Primi minuti di gioco dalla grande intensità fra Milano e Cortina, con gli ampezzani subito vicini alla rete con De Bettin, che però non riesce ad inquadrare la gabbia mettendo a lato un bel servizio del nuovo arrivato Doell. Milano soffre il dinamismo ampezzano, con Dainton costretto ad un paio di interventi risolutori su Dingle e Albers, riuscendo anche a fare buona guardia durante una superiorità cortinese in cui l’estremo rossoblu ha il suo bel da fare per evitare la capitolazione. Una volta passata la minaccia dell’uomo in meno i milanesi ripartono e su un’azione di Lutz vanno a segno con una stoccata di prima intenzione di Schell. Trovato il vantaggio, i lombardi controllano e ripartono, cercando l’azione manovrata in più di un occasione. Su un tiro dalla blu di Fritsch, arriva il 2-0 a firma Lo Presti, la cui deviazione spiazza l’incolpevole Borrelli. La gara resta piacevole, Milano controlla la situazione ma gli ospiti sono sempre pericolosi, con Dainton autore di una grande chiusura su un tiro da posizione centrale di De Bettin che sembrava gol fatto. In chiusura di tempo Milano in avanti senza però forzare più di tante la situazione.
ll Cortina parte subito deciso nella frazione centrale e dopo una serie di tentativi non andati a buon fine dimezza il ritardo con una conclusione nel traffico di Adami, abile a crederci e a trovare l’angolo giusto per andare a segno. I padroni di casa sembrano nuovamente soffrire la maggior convinzione bellunese, tremando in almeno tre occasioni prima di concedere una superiorità (fuori Lutz) sulla quale il Cortina capitalizza andando a segno con un preciso diagonale in controtempo di Felicetti. Grande occasione per Menardi che però di prima intenzione riesce solo a sfiorare il palo con Dainton fuori causa. Cortinesi più propositivi rispetto ad un Milano che appare contratto nella sua manovra e che rischia grosso sul contropiede di Dingle che trova però i gambali di Dainton. Doppio intervento ancora del portiere rossoblu sul tiro di Doell che finalizza un velocissimo contropiede per i cortinesi. I milanesi non riescono ad uscire dal proprio terzo e quando lo fanno combinano ben poco, lasciando spesso il diritto di replica ad un Cortina capace di replicare colpo su colpo fino al suono della seconda sirena di pausa.

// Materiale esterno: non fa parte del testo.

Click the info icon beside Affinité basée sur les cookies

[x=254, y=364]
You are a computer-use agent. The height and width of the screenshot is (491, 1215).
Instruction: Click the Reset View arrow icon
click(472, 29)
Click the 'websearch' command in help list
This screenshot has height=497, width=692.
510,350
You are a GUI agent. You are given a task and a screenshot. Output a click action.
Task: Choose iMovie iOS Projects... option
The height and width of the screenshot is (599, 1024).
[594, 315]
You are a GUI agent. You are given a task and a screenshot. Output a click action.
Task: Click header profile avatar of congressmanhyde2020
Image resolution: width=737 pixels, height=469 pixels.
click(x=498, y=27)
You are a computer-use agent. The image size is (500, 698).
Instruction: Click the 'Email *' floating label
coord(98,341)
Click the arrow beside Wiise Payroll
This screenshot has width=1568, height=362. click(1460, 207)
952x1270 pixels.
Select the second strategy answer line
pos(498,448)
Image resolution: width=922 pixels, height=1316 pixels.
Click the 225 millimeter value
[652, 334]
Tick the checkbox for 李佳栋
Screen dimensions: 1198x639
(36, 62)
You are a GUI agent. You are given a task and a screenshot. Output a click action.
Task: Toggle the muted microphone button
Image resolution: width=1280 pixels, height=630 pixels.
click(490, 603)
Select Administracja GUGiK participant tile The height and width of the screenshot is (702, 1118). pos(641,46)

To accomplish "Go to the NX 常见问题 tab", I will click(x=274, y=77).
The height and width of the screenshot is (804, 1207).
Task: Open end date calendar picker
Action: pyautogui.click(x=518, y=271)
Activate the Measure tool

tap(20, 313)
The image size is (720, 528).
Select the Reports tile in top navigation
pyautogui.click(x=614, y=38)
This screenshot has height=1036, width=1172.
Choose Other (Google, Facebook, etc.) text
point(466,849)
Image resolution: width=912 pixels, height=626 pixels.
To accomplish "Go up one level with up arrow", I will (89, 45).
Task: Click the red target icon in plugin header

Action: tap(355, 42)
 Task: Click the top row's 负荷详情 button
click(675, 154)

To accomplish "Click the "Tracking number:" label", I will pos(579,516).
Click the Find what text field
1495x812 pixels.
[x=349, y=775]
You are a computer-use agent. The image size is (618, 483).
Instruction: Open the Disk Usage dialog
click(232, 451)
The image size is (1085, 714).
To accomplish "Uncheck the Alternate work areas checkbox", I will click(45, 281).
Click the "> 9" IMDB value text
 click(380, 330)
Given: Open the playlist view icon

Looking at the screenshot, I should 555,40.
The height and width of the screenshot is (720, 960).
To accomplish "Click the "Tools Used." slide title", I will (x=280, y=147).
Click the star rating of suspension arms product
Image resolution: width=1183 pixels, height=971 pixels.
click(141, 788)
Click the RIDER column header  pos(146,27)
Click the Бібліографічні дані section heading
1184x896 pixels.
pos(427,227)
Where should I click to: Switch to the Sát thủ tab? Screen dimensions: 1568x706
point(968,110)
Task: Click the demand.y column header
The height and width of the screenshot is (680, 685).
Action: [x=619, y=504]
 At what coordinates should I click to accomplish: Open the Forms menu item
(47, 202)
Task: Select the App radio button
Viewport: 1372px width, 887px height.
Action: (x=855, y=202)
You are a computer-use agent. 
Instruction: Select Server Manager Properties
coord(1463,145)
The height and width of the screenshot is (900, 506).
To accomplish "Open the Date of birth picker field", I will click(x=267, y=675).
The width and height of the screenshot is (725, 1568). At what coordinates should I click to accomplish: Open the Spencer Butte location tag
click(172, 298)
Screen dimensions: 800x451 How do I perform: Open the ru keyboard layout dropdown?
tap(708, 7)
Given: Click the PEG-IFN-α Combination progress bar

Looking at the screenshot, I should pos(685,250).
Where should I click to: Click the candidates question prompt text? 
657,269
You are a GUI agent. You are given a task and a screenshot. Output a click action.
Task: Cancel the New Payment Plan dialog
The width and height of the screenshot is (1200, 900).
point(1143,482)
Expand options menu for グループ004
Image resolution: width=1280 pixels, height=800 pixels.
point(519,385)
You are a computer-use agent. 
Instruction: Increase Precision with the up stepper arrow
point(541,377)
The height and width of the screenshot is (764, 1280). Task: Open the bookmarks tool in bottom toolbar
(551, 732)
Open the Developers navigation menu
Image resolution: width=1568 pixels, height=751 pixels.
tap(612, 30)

Terzo periodo che inizia con un Milano più propositivo rispetto al periodo centrale ma che incappa subito in una penalità per ritardo del gioco da parte di DiDiomete, senza però pagare. Esaurite una fase di special team per parte, senza particolari pericoli, le due squadre tornano a giostrare in parità numerica. E’ il Milano a ricominciare a fare una certa pressione nel terzo avversario, quando DiDiomete compie un ottimo lavoro da dietro porta, servendo Ranallo che da posizione centrale centra il bersaglio per il 3-2 rossoblu che scatena il numeroso pubblico dell’Agorà. Dopo il vantaggio i rossoblu amministrano il disco con maggior naturalezza, lasciando comunque spazio alle iniziative avversarie fino all’altezza dalla blu, chiudendo poi molto bene in fase difensiva. A cinque minuti dalla fine arriva una nuova penalità che costa al Cortina la rete del 4-2 su una staffilata precisa di Schell. Gli ospiti però non si arrendono e trovano subito la terza rete della serata con un tocco in mischia di Dingle che trasforma il finale di gara in modo incandescente. Coach Beddoes prova la soluzione del sesto uomo di movimento ma dopo qualche tentativo il disco viene intercettato da Guerra che lo spedisce in rete dalla distanza, segnando il gol che vale il 5-3 finale in favore dei rossoblu, al termine di un match comunque molto avvincente. Milano si porta a sette punti dal sesto posto degli ampezzani quando mancano sei partite ad entrambe le squadre, compresi i due recuperi con l’Asiago.